また、ベースとして国内外の学校視察の経験があったことも大きいという。大学時代、苫野氏のコーディネートにより、オランダではイエナプラン校を含む複数校をはじめ、国内では、きのくに子どもの村学園や桑原昌之氏(前大日向小学校校長)の公立校での実践などを見学する機会に恵まれた。
「共通して、尋ねれば誰でも教えてくれるという安心感の中、1人ひとりが学びに熱心に向き合っていた。この空気感を『見ちゃった、知っちゃった』のでもう戻れないという感覚になりました。それほどの温かい空気感を味わえたことが実践の支えになっています」
一方で、つねに「原理」を学ぶことを大事にし、教える視点ではなく「学び手の視点」で日々自身を省察することも心がけている。「言わずもがな力不足なので、『原理』と『学び手の視点』をとくに大事にしていますが、個別化・協同化を実践するうえでこの2点は重要な要素だと考えています」と、松永氏は語る。
今年度も松永氏は5年生の担任を務めているが、社会科の時間でも個別化・協同化に挑戦し始めた。今後は「学びのプロジェクト化」も深めていきたいという。また、大学時代からの教員ネットワークにとどまらず、新たに仲間をつくって実践をアップデートしていくことが課題だと話す。

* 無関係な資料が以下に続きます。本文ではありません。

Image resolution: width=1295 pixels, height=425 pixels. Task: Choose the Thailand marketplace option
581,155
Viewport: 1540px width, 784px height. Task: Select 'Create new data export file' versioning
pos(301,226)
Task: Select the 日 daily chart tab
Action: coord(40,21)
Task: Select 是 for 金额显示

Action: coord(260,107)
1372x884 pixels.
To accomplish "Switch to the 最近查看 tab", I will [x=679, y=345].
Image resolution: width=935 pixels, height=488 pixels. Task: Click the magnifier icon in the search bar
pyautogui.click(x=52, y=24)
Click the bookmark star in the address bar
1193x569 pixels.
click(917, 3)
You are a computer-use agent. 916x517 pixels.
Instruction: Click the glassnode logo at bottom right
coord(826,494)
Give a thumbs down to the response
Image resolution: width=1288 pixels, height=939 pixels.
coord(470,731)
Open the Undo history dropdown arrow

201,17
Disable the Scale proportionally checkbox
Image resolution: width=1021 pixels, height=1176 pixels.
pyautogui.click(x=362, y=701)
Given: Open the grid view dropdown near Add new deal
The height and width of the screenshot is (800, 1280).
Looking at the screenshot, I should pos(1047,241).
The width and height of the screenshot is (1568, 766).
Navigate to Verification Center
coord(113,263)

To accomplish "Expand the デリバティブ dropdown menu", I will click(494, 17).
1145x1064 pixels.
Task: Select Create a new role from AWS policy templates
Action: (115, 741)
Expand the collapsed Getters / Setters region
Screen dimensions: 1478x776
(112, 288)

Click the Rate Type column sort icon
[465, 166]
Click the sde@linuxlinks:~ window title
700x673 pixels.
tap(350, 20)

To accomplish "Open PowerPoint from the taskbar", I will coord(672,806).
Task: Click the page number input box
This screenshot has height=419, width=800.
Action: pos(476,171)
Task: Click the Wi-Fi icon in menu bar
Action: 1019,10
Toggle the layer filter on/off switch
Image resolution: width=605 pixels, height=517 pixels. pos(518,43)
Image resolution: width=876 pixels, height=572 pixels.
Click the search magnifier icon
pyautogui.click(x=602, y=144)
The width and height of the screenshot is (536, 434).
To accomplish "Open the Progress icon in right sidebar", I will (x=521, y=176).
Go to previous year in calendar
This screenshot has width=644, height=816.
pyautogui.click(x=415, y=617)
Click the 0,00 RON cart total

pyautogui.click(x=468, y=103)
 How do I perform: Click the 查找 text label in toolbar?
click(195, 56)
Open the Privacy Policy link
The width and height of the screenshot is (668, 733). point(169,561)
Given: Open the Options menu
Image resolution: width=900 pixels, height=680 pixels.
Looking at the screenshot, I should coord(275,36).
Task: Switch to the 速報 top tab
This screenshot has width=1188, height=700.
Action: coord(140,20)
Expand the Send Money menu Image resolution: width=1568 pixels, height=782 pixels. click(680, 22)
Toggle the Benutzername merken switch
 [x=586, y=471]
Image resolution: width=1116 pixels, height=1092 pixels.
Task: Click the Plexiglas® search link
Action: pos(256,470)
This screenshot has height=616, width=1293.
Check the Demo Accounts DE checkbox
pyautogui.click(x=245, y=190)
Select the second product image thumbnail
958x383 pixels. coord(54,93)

教員の疲弊が話題になっていることについて触れると、松永氏はこう話した。「大変との声もありますが、個別化・協同化をやると教員自身も本当に楽しいし、1人ひとりをじっくり見ることができるので余裕も生まれるんですよ」。終始、生き生きと語る姿が印象的だった。自立した学び手の育成を目指す実践は、子どもだけではなく教員のモチベーションも高めていくのかもしれない。